Doc ref: 22811/93 • ECHR ID: 001-2888

Document date: May 15, 1996

Cited paragraphs only



                      AS TO THE ADMISSIBILITY OF

                      Application No. 22811/93

                      by Ernst and Anna LUGHOFER

                      against Austria

     The European Commission of Human Rights (First Chamber) sitting

in private on 15 May 1996, the following members being present:

           Mr.   C.L. ROZAKIS, President

           Mrs.  J. LIDDY

           MM.   E. BUSUTTIL

                 A.S. GÖZÜBÜYÜK

                 A. WEITZEL

                 M.P. PELLONPÄÄ

                 B. MARXER

                 B. CONFORTI

                 N. BRATZA

                 I. BÉKÉS

                 G. RESS

                 A. PERENIC

                 C. BÎRSAN

                 K. HERNDL

           Mrs.  M.F. BUQUICCHIO, Secretary to the Chamber

     Having regard to Article 25 of the Convention for the Protection

of Human Rights and Fundamental Freedoms;

     Having regard to the application introduced on 27 September 1993

by Ernst and Anna LUGHOFER against Austria and registered on 25 October

1993 under file No. 22811/93;

     Having regard to the report provided for in Rule 47 of the Rules

of Procedure of the Commission;

     Having deliberated;

     Decides as follows:

THE FACTS

     The applicant couple, both of Austrian nationality, are farmers

in Vöcklabruck.  They are represented by Mr. E. Proksch, a lawyer

practising in Vienna.

     It follows from their statements and the documents submitted that

their farm was involved in agricultural land consolidation proceedings

(Zusammenlegungsverfahren) under the Agricultural Land Planning Act

(Flurverfassungsgesetz).  These proceedings were instituted by the

Agricultural Authorities at Gmunden (Agrarbezirksbehörde) on

22 February 1973.

     A hearing at which the farmers concerned could express their

wishes (Wunschverhandlung) was held on 21 August 1984 and on 22 August

1985 the provisional transfer of the properties concerned was ordered.

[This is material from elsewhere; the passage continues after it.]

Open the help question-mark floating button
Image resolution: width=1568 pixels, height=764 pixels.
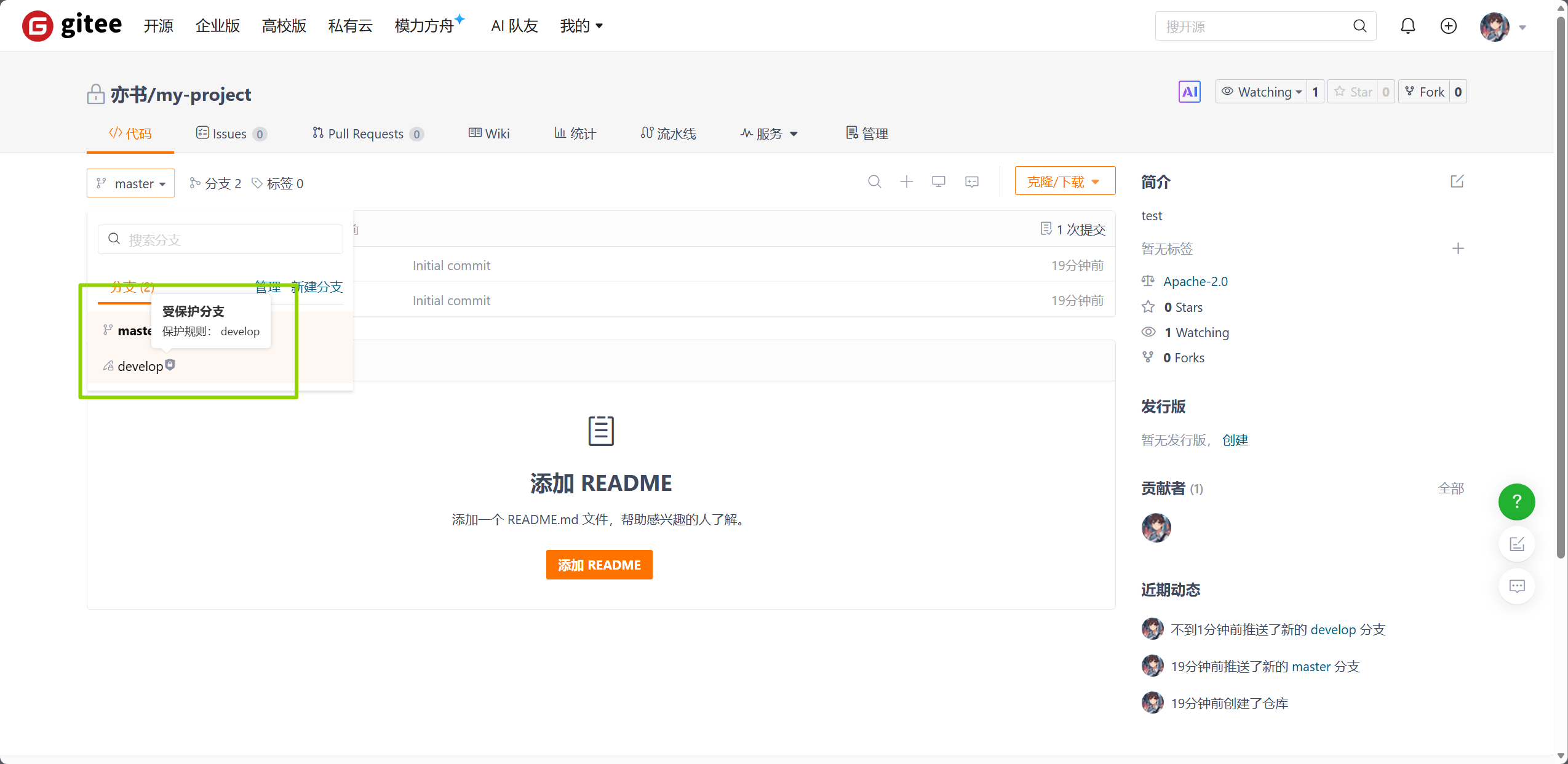1516,502
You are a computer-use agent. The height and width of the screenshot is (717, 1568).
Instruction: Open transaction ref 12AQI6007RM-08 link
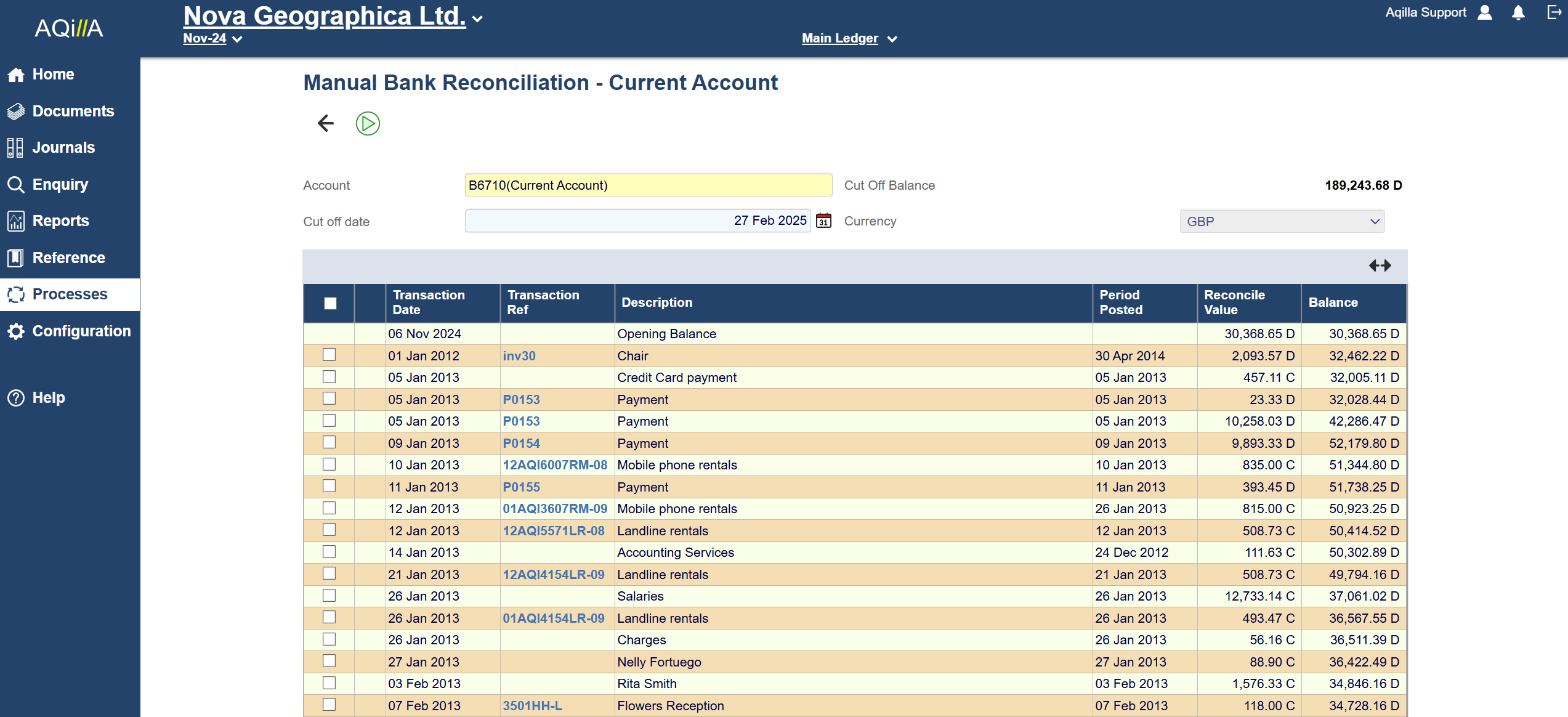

Subsequently a consolidation plan (Zusammenlegungsplan) was adopted and

made public between 3 July and 21 July 1989 in the Pilsbach Town Hall

(Gemeindeamt).  The applicants raised objections alleging that they had

not received adequate land in exchange for their parcels AK 2  and

AK 8.  Their appeal (Berufung) was dismissed by the Provincial Land

Reform Board (Landesagrarsenat) in Linz on 5 July 1990 subsequent to

an oral hearing held in private, but in presence of the parties and

their lawyer.

     The Board found that the applicants had acquired the parcels AK

2 and AK 8 by a sales contract concluded on 21 September 1984 with the

couple R. who had agreed to receive the compensation parcels provided

for as planned in the consolidation plan. Attempts to take into account

the compensation wishes of the new owners with regard to the plots in

question failed as two neighbours, namely H. and O. objected to a

change of the adopted project of the consolidation plan.

     The Board further found that although the value classification

of the newly-allotted parcels was 5 to 6 points lower than the

applicants' original properties this unimportant disadvantage was

counterbalanced by the fact that the newly-attributed parcels were

better formed and situated. They were also sufficiently accessible via

public roads.  Examining all the circumstances in detail the Board came

to the conclusion that the applicants had received adequate

compensation and their objections were therefore unfounded.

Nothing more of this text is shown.